Discovering The Walking Dead was my Enlightenment. Reading it felt like watching a prestige cable drama that had been infused with B-movie horror aesthetics. I watched it as it evolved from a little black-and-white zombie comic into a juggernaut franchise centered around a show that has its own talk show right after it airs, during which we get to hear who Marilyn Manson and the dog from Air Bud think will die next. From the start, I knew it would make for a fun TV show. And it did. For a few seasons.
As the series went on, I worried about how closely it was sticking to the comics. Loyalty to the source material is the Utopian dream unreasonable comic book fans want out of a screen adaptation. There's probably some screaming idiot in a forum buried deep in the ass of IMDb to this day complaining about how Hawkeye doesn't wear his mask from the comics that makes him look like Barney the Dinosaur exploded all over Wolverine. The last two words spoken before the whole Earth erupts in nuclear fire will be "ACTUALLY, Watchmen-."

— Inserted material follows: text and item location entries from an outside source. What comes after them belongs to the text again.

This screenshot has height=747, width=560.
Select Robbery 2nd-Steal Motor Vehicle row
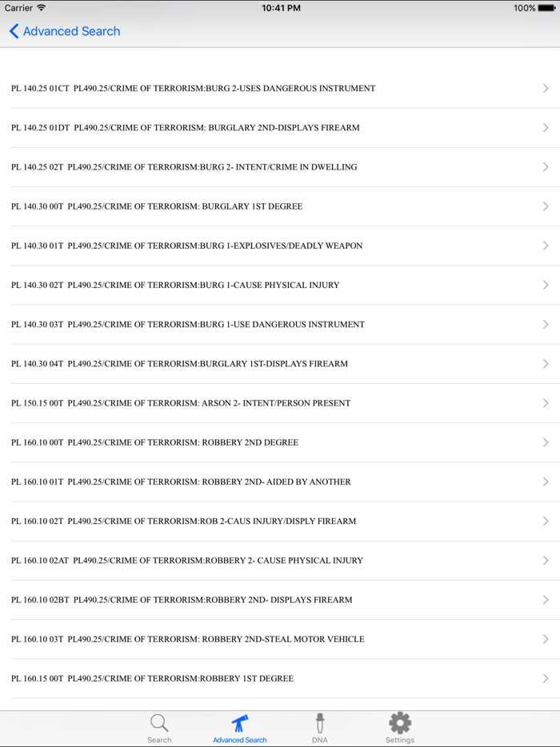(188, 639)
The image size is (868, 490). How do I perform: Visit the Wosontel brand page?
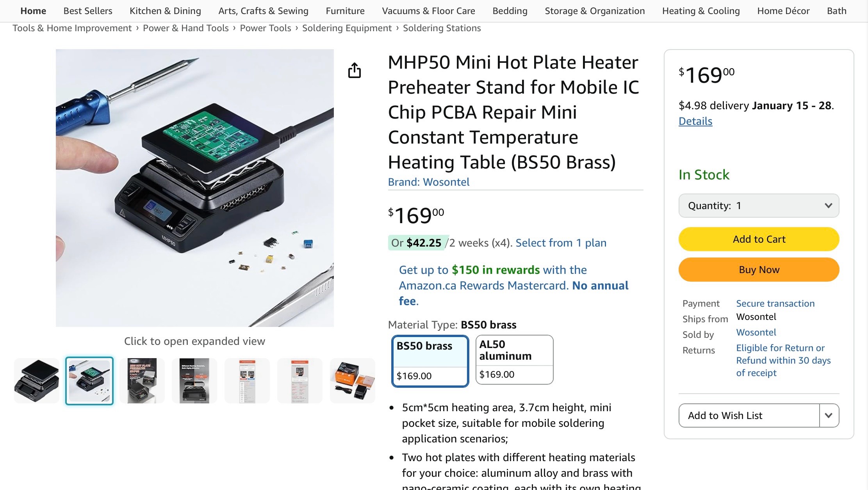point(446,182)
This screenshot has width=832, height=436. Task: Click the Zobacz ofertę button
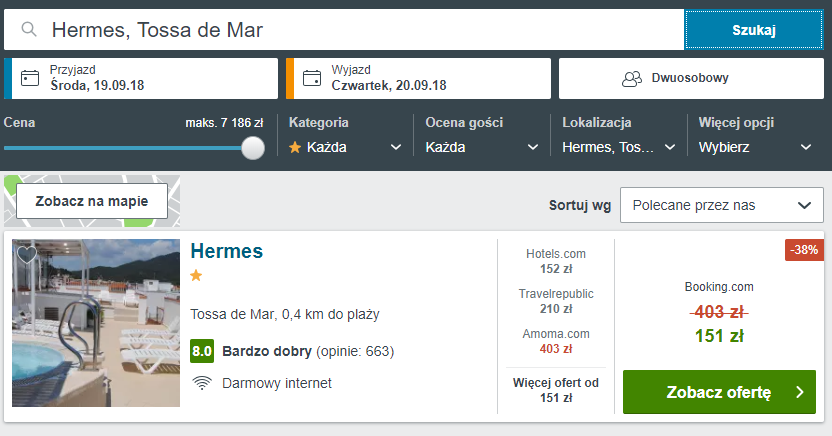719,392
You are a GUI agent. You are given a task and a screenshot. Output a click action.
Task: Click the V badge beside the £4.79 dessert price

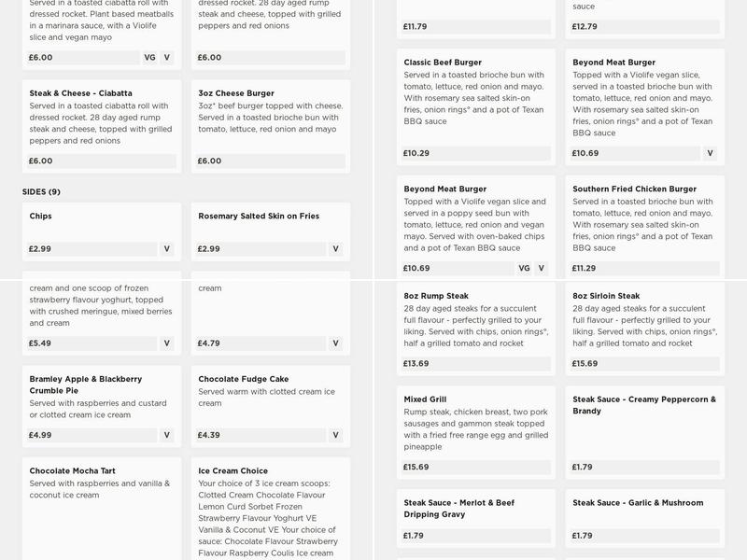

Comic book adaptations work best when the source material isn't treated like Holy Scripture, when the comics are treated like a free set of ideas which filmmakers can mix and match to best fit their needs. The Walking Dead may be a case of a comic adaptation being too faithful to its source. It's translated nearly all of the comic book's strengths (unflinching depictions of humanity at its worst, powerful displays of raw human vulnerabilities, the occasional tiny drops of optimism that dangle in front of the survivors like carrots), and its weaknesses, with the prime one being a refusal to end the story.
Walking Dead creator Robert Kirkman has said for years that he knows how the comic book ends; it's just a matter of building toward that end. I have no doubt that's true. It's inconceivable to have been working on something for nearly 15 years and not have figured out where it's going by now. But even as a fan who holds the comic near and dear, I'm starting to tap my foot and look at my watch. Even in the comics, this impressive feat of longform storytelling is starting to hit a narrative plateau. The show is hitting that same wall, but faster.